Background
In severe aortic stenosis (AS), left ventricular (LV) cardiomyocytes hypertrophy to compensate pressure overload and reduce wall stress. After transcatheter aortic valve implantation (TAVI), reverse remodelling can restore LV integrity; however, this fails in a subgroup of normal ejection-fraction high-gradient (NEF-HG) AS patients who develop worsening heart failure. Chronic pressure overload may progress from compensated LV hypertrophy to dilation and dysfunction with interstitial fibrosis. In reduced ejection-fraction low-gradient (LEF-LG) AS, recovery of LV ejection fraction (LVEF) after TAVI occurs in only half of patients, often due to ischaemic heart disease but not exclusively.
Objectives
To identify molecular mechanisms of reversible versus fixed myocardial hypertrophy and improved versus limited LVEF recovery after TAVI, aiming to individualise treatment strategies in AS.
Methods
From the SFB1002 database, 90 NEF-HG AS and 32 LEF-LG AS patients were included. During TAVI, 20 LV biopsies and 45 serum samples from NEF-HG AS, and 19 biopsies and 24 serum samples from LEF-LG AS patients were obtained. Inclusion was based on guideline-defined AS subtypes. Biopsies were analysed using data-independent acquisition mass spectrometry (DIA-MS) and serum samples via Olink Target Cardiovascular II + III panels. Non-failing donor hearts served as controls. Cardiac magnetic resonance (CMR) imaging assessed myocardial fibrosis.

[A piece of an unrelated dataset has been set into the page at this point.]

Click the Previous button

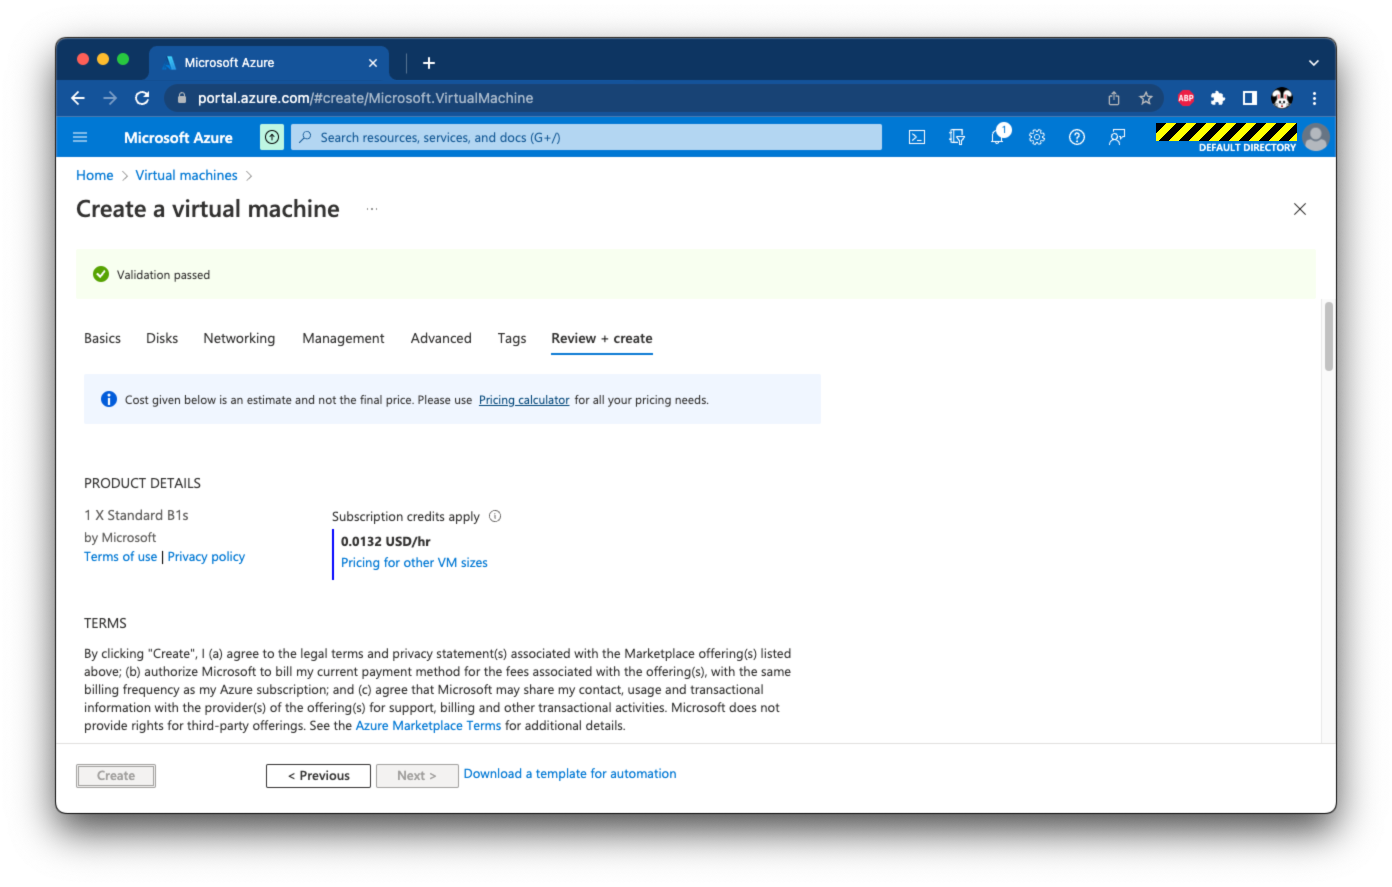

At six-month follow-up, NEF-HG patients were stratified by LV mass index regression (median −20.45 g/m²) and LEF-LG patients were grouped by LVEF recovery (median 10.3%) above vs. below the median.
Results
In NEF-HG AS, DIA-MS identified 3,732 LV proteins, with 24 showing significant differences between reversible and fixed hypertrophy. Gene ontology highlighted pathways of cell cycle regulation and cellular component disassembly (NRAP, STMN1, HSPA2). Targeted serum proteomics revealed regulated inflammatory proteins related to leukocyte–endothelial adhesion and cytokine receptor interaction. At follow-up, fixed hypertrophy was linked to higher NYHA class, worse Minnesota Living with Heart Failure Questionnaire scores, and reduced six-minute walk distance, despite similar extent of fibrosis (Extracellullar Volume Fraction, Late Gadolinium Enhancement).
In LEF-LG AS, DIA-MS detected 6,279 proteins, with 1,438 significantly altered versus non-failing controls. Calcineurin B homologous protein 1 (CHP-1) was upregulated in improved versus limited EF. Regression analysis of serum biomarkers and delta-LVEF showed enrichment in leukocyte migration and cell adhesion pathways. Moreover, improved LVEF patients had 77% lower cardiovascular mortality (HR 0.23, 95% CI 0.08–0.70, p = 0.02). Interestingly, CMR did not show significant difference regarding myocardial fibrosis between both LEF-LG AS cohorts.
Conclusions
Combined myocardial and serum proteomics provide novel insights into molecular determinants of LV hypertrophy regression and LVEF improvement after TAVI. These proteomic signatures associate with favourable remodelling and improved outcomes, providing implications for optimal valve replacement timing and adjunctive post-TAVI medical therapy.